Text shown:
====================
Action of $S_{d}$ in $V^{\otimes d}$

Question

In some books is defined an action of $S_{d}$ in $V^{\otimes d}$ as $\sigma (v_{1}\otimes \cdots \otimes v_{d})=v_{\sigma^{-1}(1)}\otimes \cdots \otimes v_{\sigma^{-1}(d)}$ but then $\tau \sigma(v_{1}\otimes \cdots \otimes v_{d})=\tau (v_{\sigma^{-1}(1)}\otimes \cdots \otimes v_{\sigma^{-1}(d)})=v_{\tau^{-1} \sigma^{-1}(1)}\otimes \cdots \otimes v_{\tau^{-1} \sigma^{-1}(d)}=\sigma \tau (v_{1}\otimes \cdots \otimes v_{d})$.....

Answer 1

No, that's not how it works.

To understand how $\tau$ affects the $v_{\sigma^{-1}(1)}\otimes\cdots\otimes v_{\sigma^{-1}(d)}$, you have to represent it in the same form. So, it would be like $w_1\otimes\cdots\otimes w_d$. One possible choice (and the end result does not depend on the choice you make, so, you can take the one you like) would be $w_1=v_{\sigma^{-1}(1)}$, ..., $w_d=v_{\sigma^{-1}(d)}$. In short, $w_k=v_{\sigma^{-1}(k)}$

Then $$\tau(\sigma(v_1\otimes\cdots\otimes v_d))=\tau(v_{\sigma^{-1}}\otimes\cdots\otimes v_{\sigma^{-1}(d)})=\tau(w_1\otimes\cdots\otimes w_d)=w_{\tau^{-1}(1)}\otimes\cdots\otimes w_{\tau^{-1}(d)}$$ But, since $w_k=v_{\sigma^{-1}(k)}$, in particular $w_{\tau^{-1}(1)}=v_{\sigma^{-1}(\tau^{-1}(1))}$, $w_{\tau^{-1}(2)}=v_{\sigma^{-1}(\tau^{-1}(2))}$ and so on. Therefore $$\tau(\sigma(v_1\otimes\cdots\otimes v_d))=v_{\sigma^{-1}(\tau^{-1}(1))}\otimes\cdots\otimes v_{\sigma^{-1}(\tau^{-1}(d))}=v_{(\tau\sigma)^{-1}(1)}\otimes\cdots\otimes v_{(\tau\sigma)^{-1}(d)}=(\tau\sigma)(v_1\otimes\cdots\otimes v_d)$$
====================
Data provided:
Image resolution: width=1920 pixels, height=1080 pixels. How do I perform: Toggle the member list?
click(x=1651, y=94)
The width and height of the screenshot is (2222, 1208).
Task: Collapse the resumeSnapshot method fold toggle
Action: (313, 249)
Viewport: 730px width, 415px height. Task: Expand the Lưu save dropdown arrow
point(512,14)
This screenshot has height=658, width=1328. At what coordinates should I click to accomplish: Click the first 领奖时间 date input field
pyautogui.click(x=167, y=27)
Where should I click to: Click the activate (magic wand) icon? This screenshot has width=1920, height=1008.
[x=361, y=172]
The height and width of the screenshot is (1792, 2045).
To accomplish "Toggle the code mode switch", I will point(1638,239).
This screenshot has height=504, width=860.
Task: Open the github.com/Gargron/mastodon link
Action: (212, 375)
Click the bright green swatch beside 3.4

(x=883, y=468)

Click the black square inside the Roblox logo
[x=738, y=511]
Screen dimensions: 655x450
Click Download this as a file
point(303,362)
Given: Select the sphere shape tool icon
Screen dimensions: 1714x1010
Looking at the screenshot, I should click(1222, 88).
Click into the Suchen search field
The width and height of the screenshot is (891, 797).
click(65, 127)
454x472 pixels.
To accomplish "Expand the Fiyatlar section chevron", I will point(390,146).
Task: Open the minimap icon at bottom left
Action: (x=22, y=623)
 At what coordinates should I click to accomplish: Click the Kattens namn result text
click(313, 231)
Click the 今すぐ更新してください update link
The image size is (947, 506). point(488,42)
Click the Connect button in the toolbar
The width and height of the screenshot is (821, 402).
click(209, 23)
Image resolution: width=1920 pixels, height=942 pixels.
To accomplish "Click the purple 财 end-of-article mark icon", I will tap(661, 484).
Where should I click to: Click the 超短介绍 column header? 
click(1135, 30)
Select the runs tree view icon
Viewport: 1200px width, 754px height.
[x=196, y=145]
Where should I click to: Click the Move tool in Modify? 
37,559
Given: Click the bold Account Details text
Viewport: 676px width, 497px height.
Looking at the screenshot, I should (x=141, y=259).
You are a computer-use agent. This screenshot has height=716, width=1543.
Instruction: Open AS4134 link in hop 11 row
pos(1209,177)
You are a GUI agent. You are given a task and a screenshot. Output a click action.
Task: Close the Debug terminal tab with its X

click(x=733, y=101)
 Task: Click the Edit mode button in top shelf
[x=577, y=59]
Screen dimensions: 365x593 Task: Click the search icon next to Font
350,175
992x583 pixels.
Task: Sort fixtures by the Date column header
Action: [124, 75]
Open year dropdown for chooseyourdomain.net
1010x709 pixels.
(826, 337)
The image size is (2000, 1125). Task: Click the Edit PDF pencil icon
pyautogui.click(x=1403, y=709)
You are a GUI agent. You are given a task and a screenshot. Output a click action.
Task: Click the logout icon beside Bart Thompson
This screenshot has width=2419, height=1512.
====================
Task: Reproduce, word for word, the passage of the thread on the permutation action above, starting at "In some books" and ending at "how it works.".

Reply:
In some books is defined an action of $S_{d}$ in $V^{\otimes d}$ as $\sigma (v_{1}\otimes \cdots \otimes v_{d})=v_{\sigma^{-1}(1)}\otimes \cdots \otimes v_{\sigma^{-1}(d)}$ but then $\tau \sigma(v_{1}\otimes \cdots \otimes v_{d})=\tau (v_{\sigma^{-1}(1)}\otimes \cdots \otimes v_{\sigma^{-1}(d)})=v_{\tau^{-1} \sigma^{-1}(1)}\otimes \cdots \otimes v_{\tau^{-1} \sigma^{-1}(d)}=\sigma \tau (v_{1}\otimes \cdots \otimes v_{d})$.....

Answer 1

No, that's not how it works.